Department of
Computer Science

CS 350 Algorithms & Complexity
Wionter 2019

 

CS350 Home Page

General Description

Project

Deadlines, Project Proposal

Advice

Proposal Rubric

Report Rubric

Term Project

This page provides details about the term project component of CS350. The purpose of this project is to give each student an opportunity to do some in-depth practical work on the design, implementation, and analysis of algorithms.

Important: Although you will have approximately one month to work on the project, you are required to submit a project proposal by 5th November to receive credit (details below).

General Description

The theme of the project is to implement one or more of the algorithms that we have read about or studied during this course, and to run tests to determine whether the behavior that you see in practice agrees with the predictions of the formal analysis. More specifically, your project will explore one of the following three topics:

  • Convex Hull: Implement the brute force and the Quickhull algorithms for convex hull.  Compare their time efficiency empirically, and see how well these empirical results conform to what analysis predicts.

  • Dictionaries: Implement a dictionary using various kinds of hash table and various kinds of tree.  By “dictionary” I mean a data structure that maps keys (such as strings) to values (such as data records), not a lexicon of meanings for English words.  See how these data structures compare, for both space and time, and compare your empirical results with those predicted by analysis. Your data should include situations where entries are deleted as well as where they are added; for static data, good old binary search is hard to beat!

  • Good Sorts: Implement some of the asymptotically-good sort algorithms, that is, those that are in Ω(n lg n) on average.  Run them on a wide range of examples to see if the formal analysis is a good predictor of each algorithm's behavior in practice,  to see how the various improvements change their behavior, and how their space requirements compare.

If you have a burning desire to work on something other than one of the three project ideas listed above, please check with me and I'll be happy to give you my thoughts and a green light to proceed if I think the idea is appropriate and interesting.   If you want to read ahead and select some of the more-advanced algorithms from the textbook, that's fine.

You may use any reasonable programming language or platform for your implementation; please check with me if you have any concerns about your specific choices in this area. 

Collaboration

I'm strongly encouraging students to form teams of two or three.  Each team will submit single report.   I will not accept larger teams; experience has shown that the coordination problems of a larger team outweigh the technical problems, and its on the latter that I want you to focus your energies.  Students who have a special need to work on their own should ask for permission to do so.

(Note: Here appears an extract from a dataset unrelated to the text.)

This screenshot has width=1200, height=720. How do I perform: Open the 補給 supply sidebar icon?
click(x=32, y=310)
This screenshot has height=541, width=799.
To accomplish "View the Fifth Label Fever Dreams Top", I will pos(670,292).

Team projects will enable you to investigate your topic in greater depth—for example, with more thorough testing and analysis, or with a broader range of algorithms.  Generally, I believe that you learn more, and understand more deeply, by working with a partner or two, for example, by pair programming. 

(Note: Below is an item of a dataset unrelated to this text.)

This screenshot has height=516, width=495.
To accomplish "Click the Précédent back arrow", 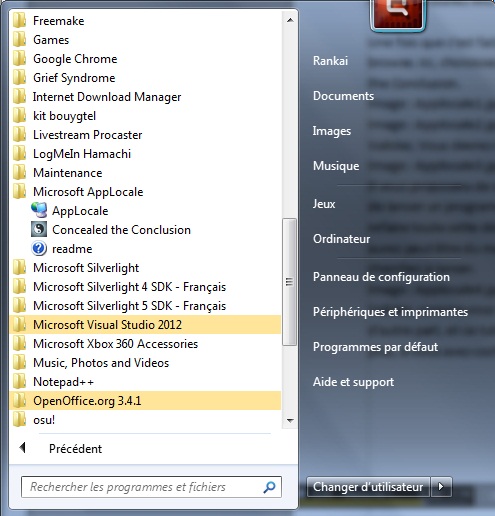I will coord(23,448).
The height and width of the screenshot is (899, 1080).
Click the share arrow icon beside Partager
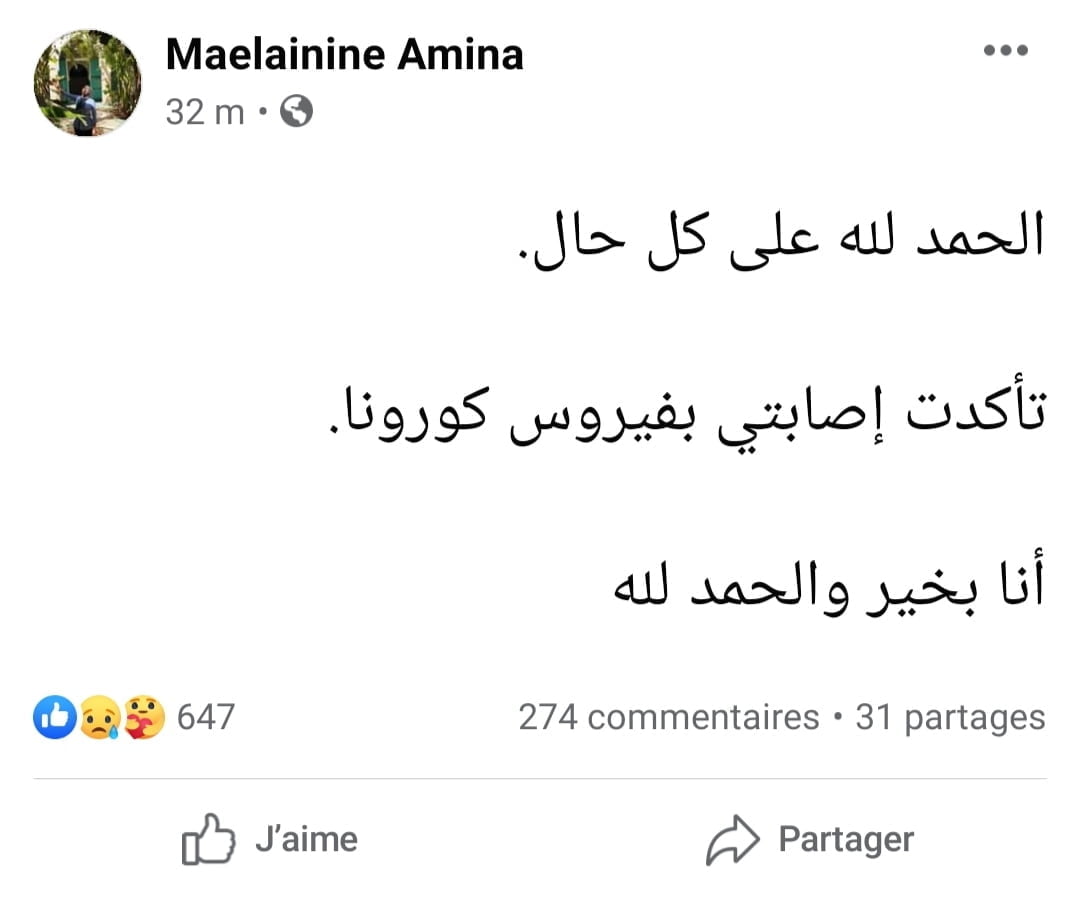[x=733, y=840]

What won't work is a project in which you try to divide the work among team members and then hope to put the pieces together at the end.  Such projects are doomed!  Please don’t try this.  Plan to work as a team; this means meeting in person.
If you have had prior success working remotely with partners, using screen-sharing and voice chat, you may want to try this.  My own experience is that nothing beats sitting together at the same keyboard.

Project Report:

At the end of the project, you will submit a written report that will be used as the sole basis for evaluating your project. Specifically, your report will be expected:

  1. To show that you understand and can implement standard algorithms (10%)
  2. To show that you can write programs that are understandable, and algorithmically sound (30%)
  3. To provide evidence that you understand how complexity theory shows up in practice (15%)
  4. To demonstrate your initiative, originality, and algorithmic insights (15%)
  5. To show that you can communicate your work clearly and concisely in a well-structured document, which should communicate clearly the purpose of your project, the experimental procedures, your results and your conclusions. (30%)
  6. For group projects, I expect a single group report.  I also expect a one-page write-up from each individual, describing that individual's role in the project, the role taken on by the other team members, and how well the collaboration followed the plan. 

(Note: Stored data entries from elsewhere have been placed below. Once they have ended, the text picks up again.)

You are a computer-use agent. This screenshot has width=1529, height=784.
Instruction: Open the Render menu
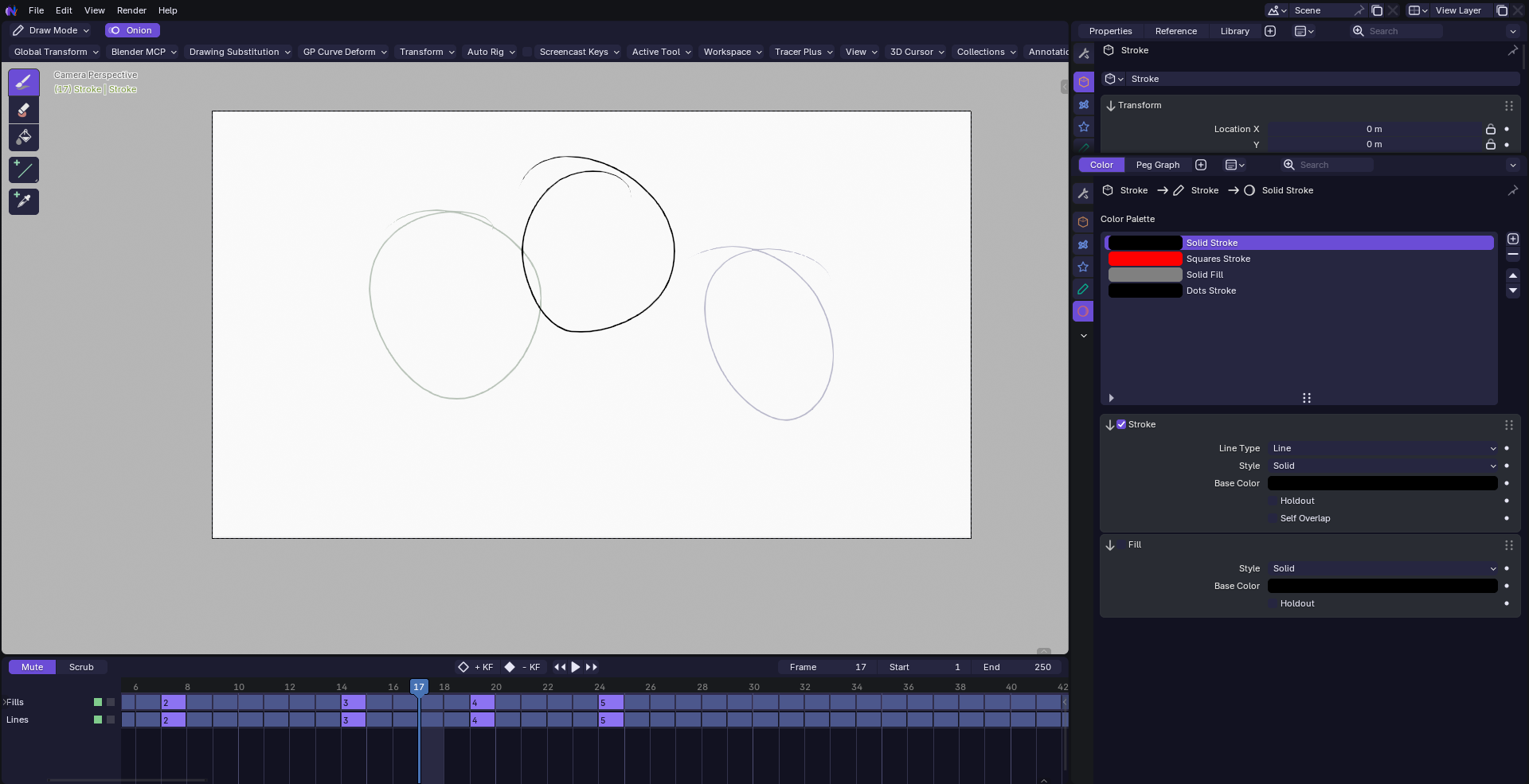coord(131,10)
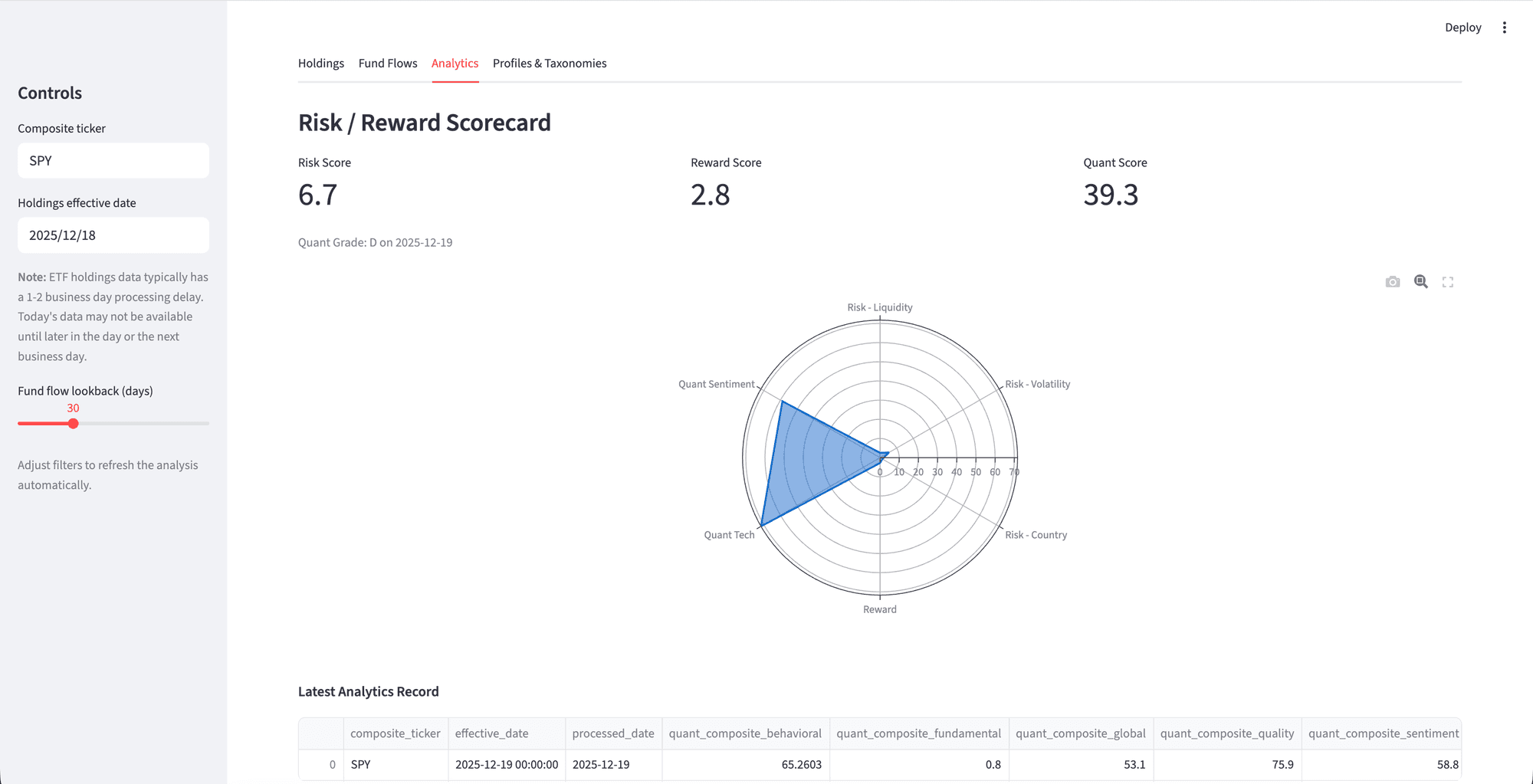Click the processed_date column header
1533x784 pixels.
click(x=612, y=733)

Specific items that may appear in a report include:

  • Descriptions of the algorithm(s) that you are working with, in your own words.
  • Source code for particularly intricate or interesting parts of the algorithm.
  • Worked examples of your own devising to show how the algorithms work (This means that you are not to copy the ones in the book, the slides, the original papers where the algorithms were introduced, or resources authored by other people).
  • Details of the testing strategy that you have used. This is likely to involve the construction of code to generate large pseudo-random test cases, and code to verify that the results produced by your code are correct.
  • Summaries of experimental data (e.g., tables or graphs showing the algorithms' behavior over a range of different inputs).
  • Reflections on what you have learned as a result of your experience.

The rubric that I will use to grade the project reports is here.

Deadlines, Project Proposal

The project final report will be due by the start of class on Thursday 14th March which is the last scheduled class for CS350 before finals. However, you are expected to submit a “proposal” for your project, by 18:00 on Thursday 21st February which is worth five percent of the overall score for the class. You will forfeit those points if you do not submit a proposal by this time; there will no extensions for project proposals (except in case of documented illness).  Please submit using d2l.

My advice is to submit your proposal early, using d2l, since that way you will get feedback earlier.  This is especially important for students who propose a custom project (something other than Convex Hull, Dictionaries, or Good Sorts). You can also discuss custom projects with me informally on Piazza or in office hours.

Your proposal should identify:

  1. the name(s) of the student(s) working on the project;
  2. the choice of project topic;
  3. the implementation language;
  4. a list of the specific features that you expect to include in your final report; and
  5. a time plan that identifies at least 3 specific goals for each of the remaining 3 weeks of the term.
  6. A collaboration plan that describes how your team intends to work together. 

The rubric for grading the project proposals is here.

In addition, although they are not required, I encourage you to include additional preliminary materials with your proposal (e.g., in-progress implementations, testing code); I will review these materials and provide feedback.

Advice

Here are some general comments and thoughts that I hope will help you to focus your time and efforts where they are most effective.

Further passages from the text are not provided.